Las Olimpíadas de Londres fueron absolutamente inolvidables. Tener los juegos en tu país es realmente una oportunidad única con la que todo fotógrafo sueña.

La agencia Press Association, para la que llevo trabajando 16 años, destinó un equipo enorme de 18 fotógrafos, dos editores y un montón de reporteros.

Para asegurarnos de tener doble cobertura dondequiera que estuvieran las medallas, había un número de fotógrafos dedicado a ciertos deportes y un equipo más pequeño que circulaba entre diferentes eventos.
La noche que realmente se destacó para mí fue la del "súper sábado" en el Estadio Olímpico, cuando los atletas británicos Jessica Ennis, Greg Rutherford y, por supuesto, el poderoso Mo Farah ganaron medallas de oro.

Después de que Ennis ganara la suya, me enviaron a fotografiarla recibiendo su presea desde una posición en la pista cerca de la meta.
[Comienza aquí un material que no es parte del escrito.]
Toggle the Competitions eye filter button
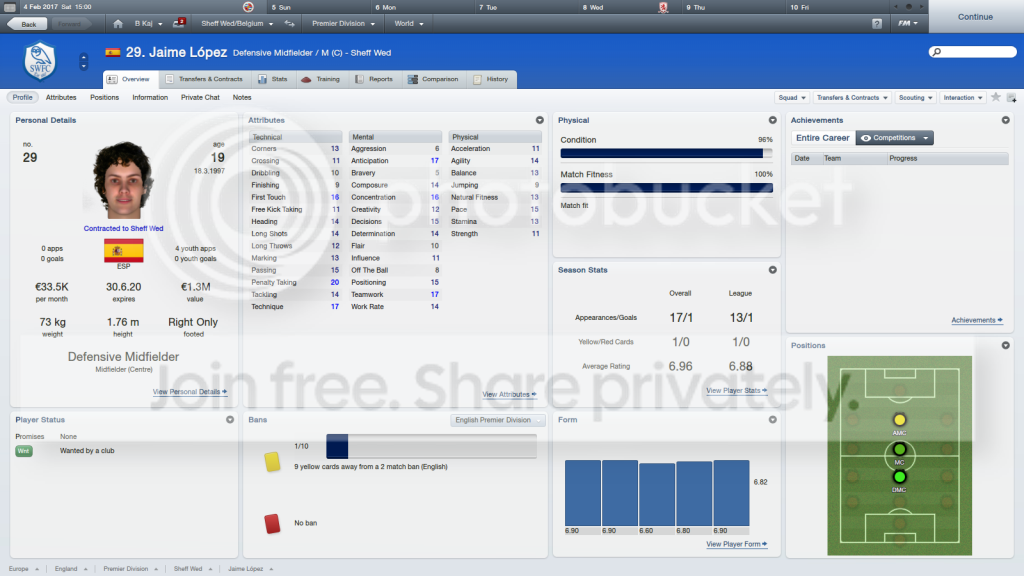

En este punto teníamos a varios fotógrafos posicionados alrededor del carril de Mo Farah para cubrir su carrera de 10.000 metros desde todos los ángulos.

Decidí que podía hacer una imagen diferente. Quería crear y mostrar la increíble velocidad con la que se desplazaban los corredores y la manera de hacer esto se conoce como paneo.

Esto es siempre una apuesta porque estás moviendo la cámara con una velocidad de disparo muy lenta de 1/50, un diafragma de f/16, un lente Nikon de 300mm y una cámara Nikon D3s. El objetivo es congelar a los corredores pero al mismo tiempo desenfocar el fondo con un efecto veteado para mostrar velocidad.

Cuando Mo Farah llegó a la recta final yo moví la cámara con él y conseguí ese efecto, con esa expresión de increíble determinación, mostrando los dientes.

Antes, cuando pasó frente a mí en las primeras vueltas yo había visto los anillos olímpicos en un cartel y los encuadré en mi foto. Después de que pasó en la vuelta final, mi trabajo estaba hecho.
Tan pronto como vi la imagen en la cámara conecté mi portátil y la envié a los editores justo antes de que me necesitaran para fotografiar a Jessica Ennis recibiendo su medalla de oro.

Esta imagen de Mo Farah es mi favorita de los juegos y con ella gané el premio Guild de los editores fotográficos británicos.